Indian expats in the UAE have been widely critical of the Indian government’s decision to issue orange passports to people who require emigration clearance for travel to a group of 18 countries, mostly in the Gulf region.
The Indian Foreign Ministry said last week that people who have graduated high school, or are among the 2 percent of Indians who pay income tax, and do not require emigration checks, will be issued with blue passports. That excludes the vast majority of Indian migrant workers in the Gulf.
“I don’t understand why the color has changed. How can any country discriminate against its own people on the basis of education? We are citizens of a democratic country and such a decision is against the basic foundations of democracy,” said one 42-year-old mason, who has been working in Dubai for over a decade.
Sharjah-based K.V. Shamsudheen, who heads the Pravasi Bandhu Welfare Trust, has written a letter to Sushma Swaraj, the Indian minister for external affairs, saying that this move will lead to discrimination.
“Segregating citizens this way is not acceptable. There will be a different line at the airport and other countries may consider a group of our own citizens as inferior,” Shamsudheen wrote.
“The idea is equivalent to creating an upper class and a lower class. There is no need for such a change.
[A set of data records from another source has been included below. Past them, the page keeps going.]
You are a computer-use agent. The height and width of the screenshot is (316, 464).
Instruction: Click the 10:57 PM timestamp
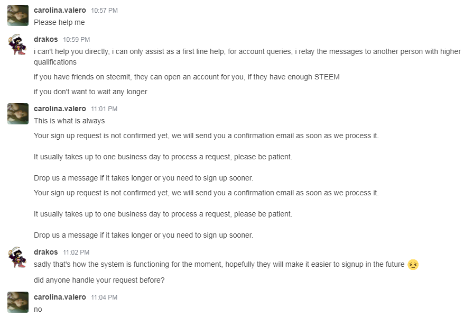[104, 11]
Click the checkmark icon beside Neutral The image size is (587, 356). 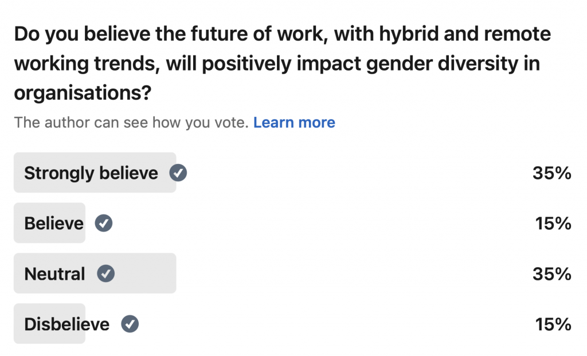[x=105, y=273]
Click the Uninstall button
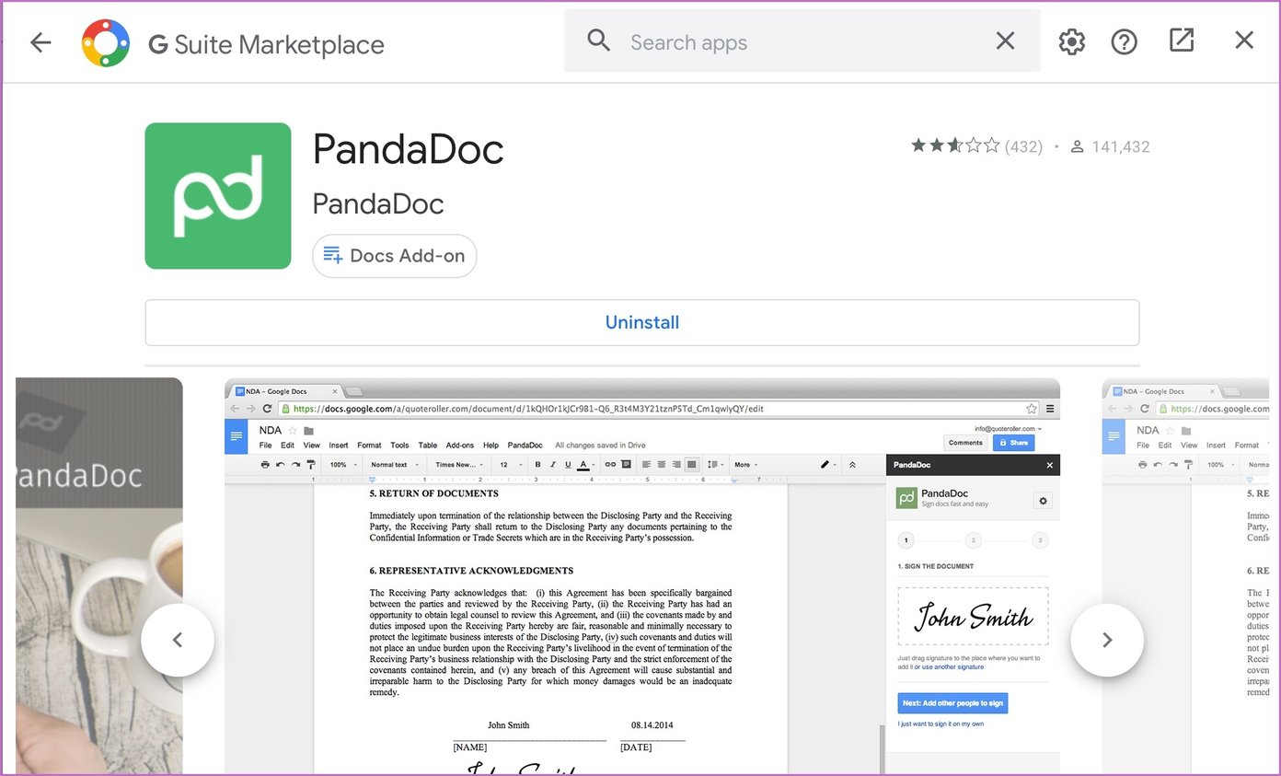The image size is (1281, 776). [x=641, y=322]
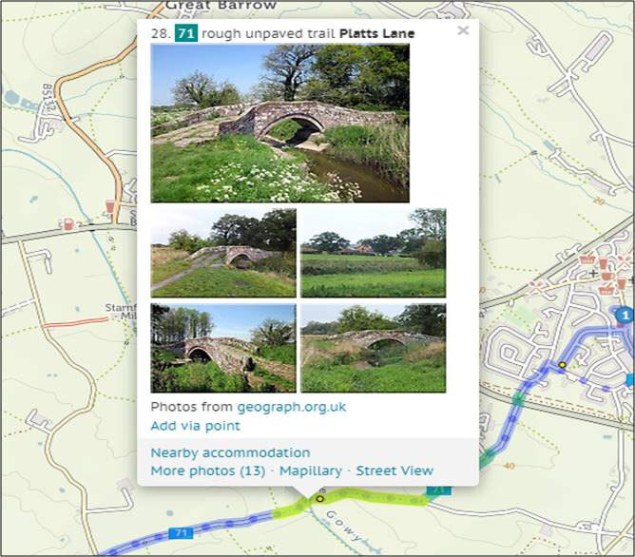Open the geograph.org.uk link
The image size is (635, 557).
pyautogui.click(x=291, y=407)
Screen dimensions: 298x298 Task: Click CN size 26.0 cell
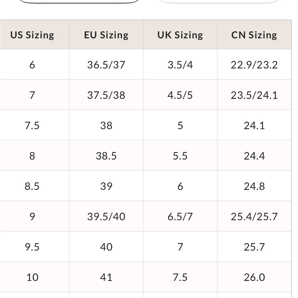[254, 277]
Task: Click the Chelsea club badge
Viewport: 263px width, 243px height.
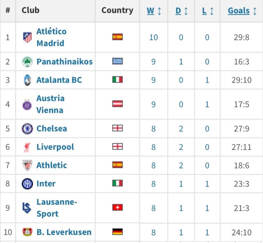Action: click(27, 129)
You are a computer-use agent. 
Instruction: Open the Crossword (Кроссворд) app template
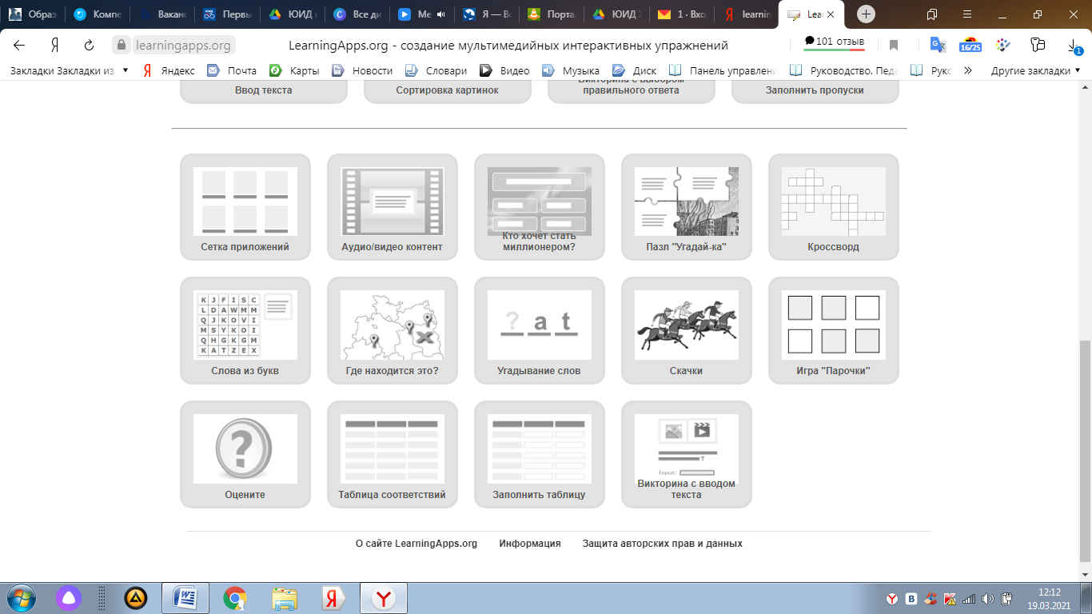click(x=833, y=206)
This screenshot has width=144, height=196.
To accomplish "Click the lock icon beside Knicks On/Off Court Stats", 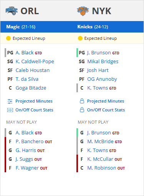I will 82,110.
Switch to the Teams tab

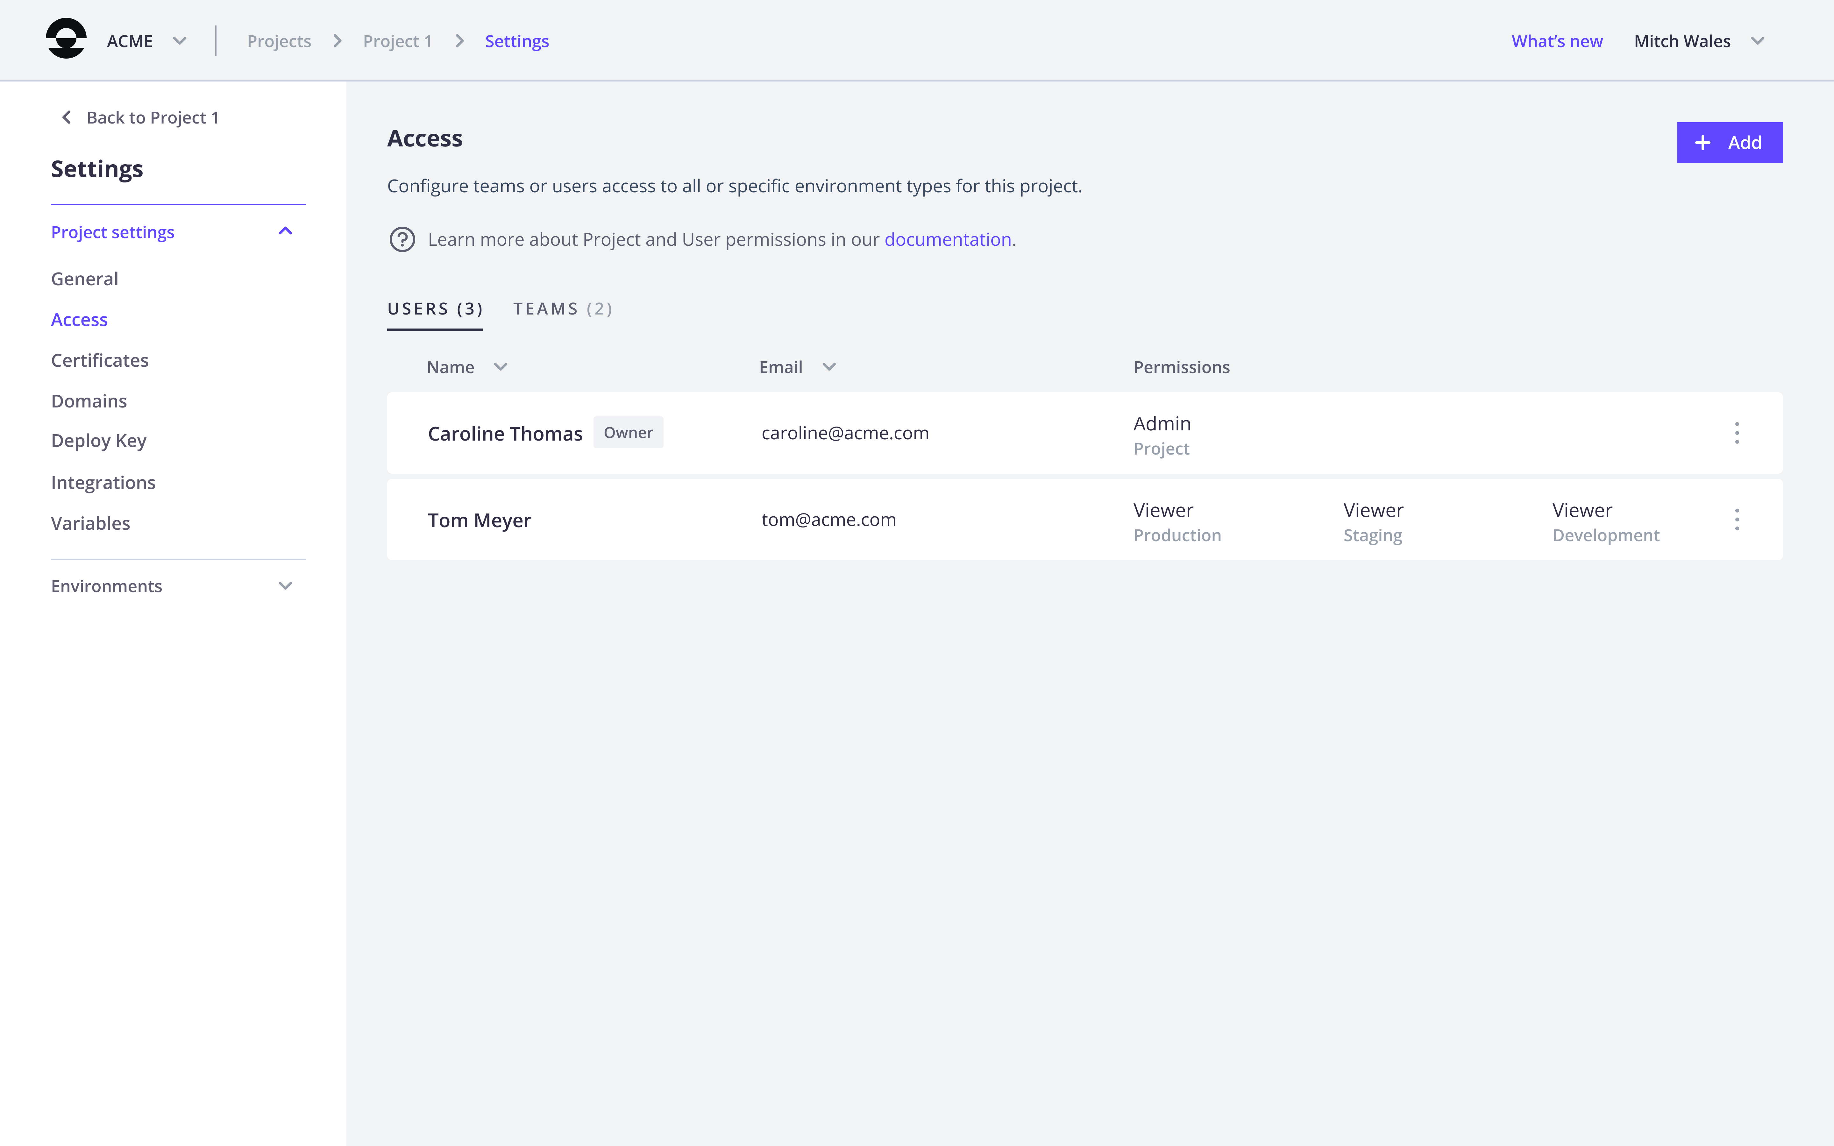pos(562,308)

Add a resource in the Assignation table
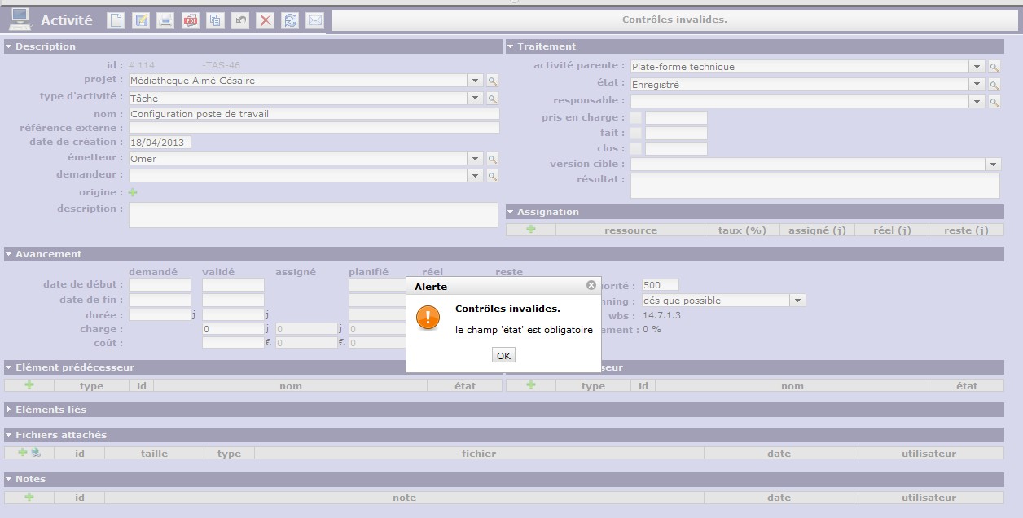(531, 230)
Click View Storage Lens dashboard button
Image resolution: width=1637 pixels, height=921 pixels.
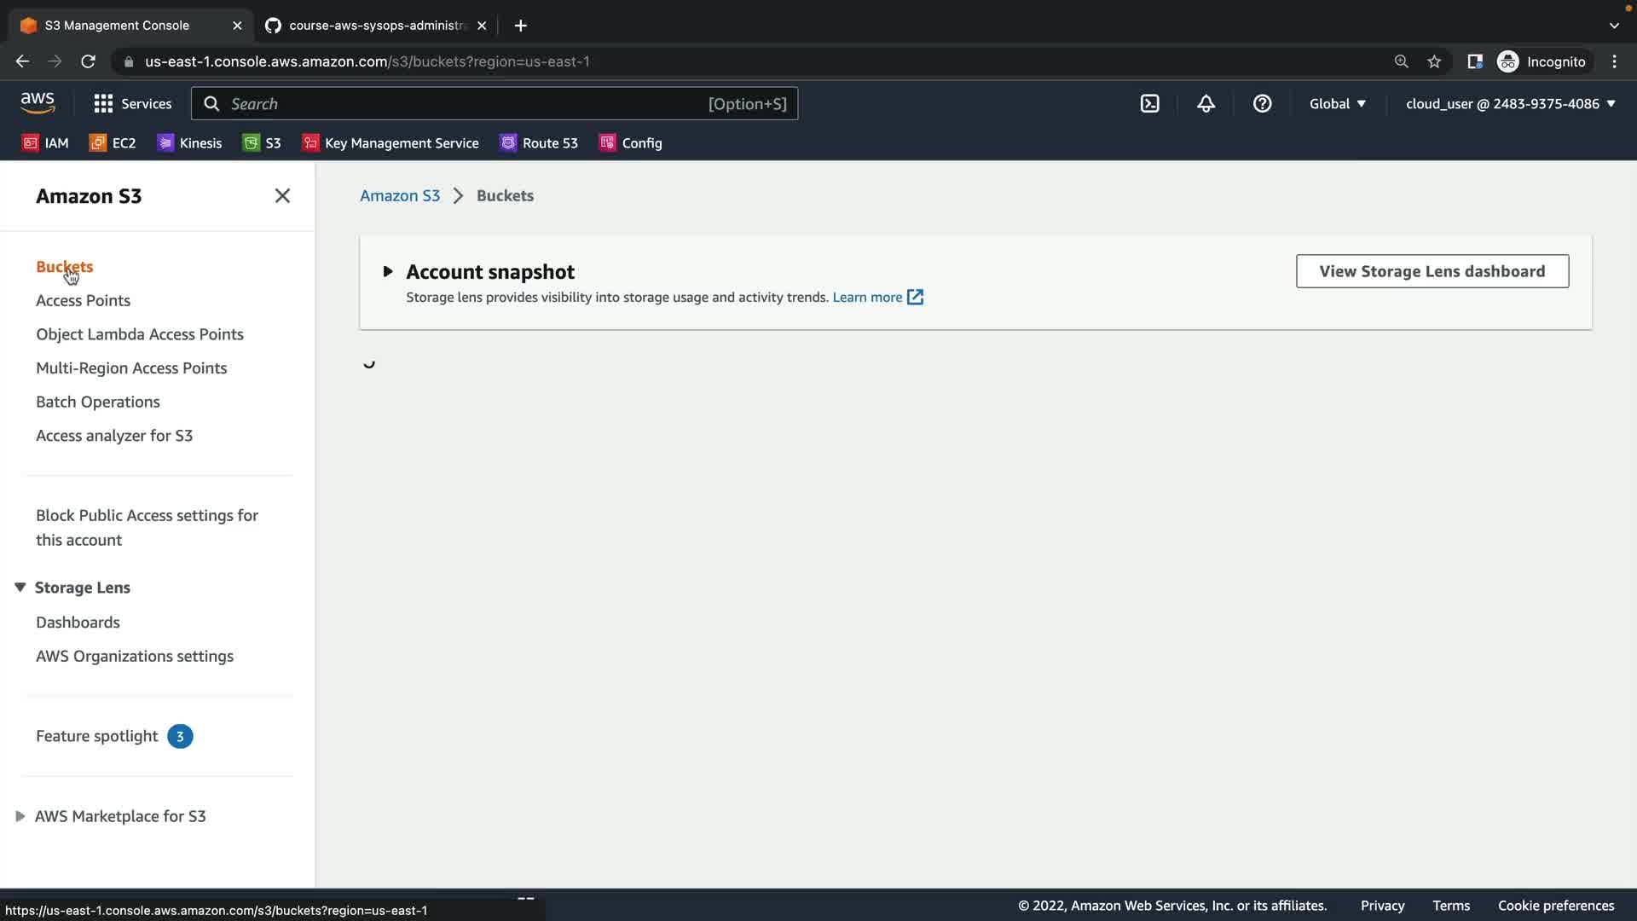[1432, 271]
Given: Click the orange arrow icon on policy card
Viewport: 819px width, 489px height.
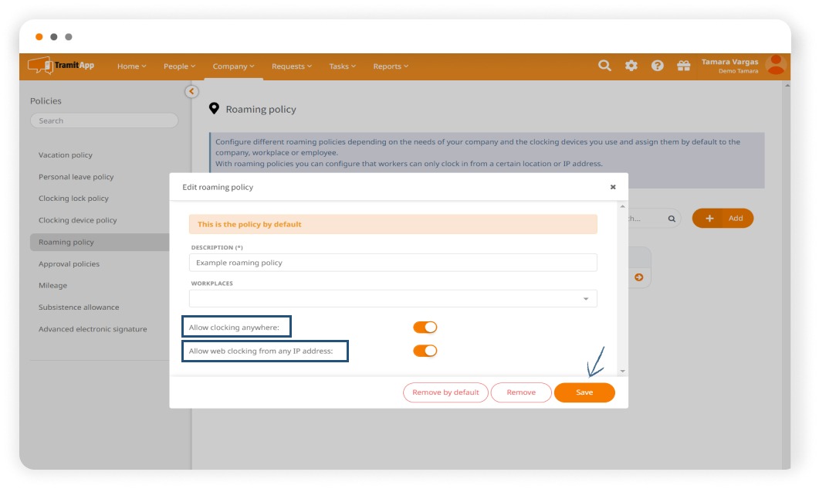Looking at the screenshot, I should [638, 277].
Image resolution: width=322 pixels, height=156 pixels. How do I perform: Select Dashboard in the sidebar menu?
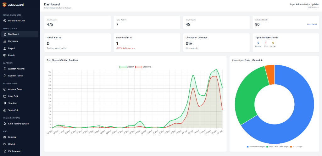(14, 34)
No developed country has such a system,” said Biju Soman of the Indian Association Sharjah.
Oommen Chandy, a member of the legislative assembly and former chief minister of the Indian state of Kerala, has written a letter to Indian Prime Minister Narendra Modi saying that the decision will lead to problems for Indian expats, especially blue-collar workers in Gulf countries.
“The decision is unfortunate as it will (classify) two different types of citizens, one with education and one without; this results in discrimination against our citizens. I am afraid that it may lead to insecurity among our citizens,” he said.
“The moment an orange passport holder lands in a foreign country, he will be treated as a second-class citizen and it will result in mental harassment to our honorable citizens,” Chandy wrote in his letter.
“According to available sources, nearly 15 percent of the 2.5 million Kerala diaspora (did not graduate high school, and are) thus qualified for orange color passport only. In other states it would be more than that,” he said.
According to the International Labor Organization (ILO) report on Indian migrant workers, India sends the largest number of migrants to GCC countries, accounting for more than a quarter of the region’s total migrant population in 2013.
The current annual recorded flow of low-skilled labor migrants from India to GCC countries is around 600,000 to 800,000 workers per year.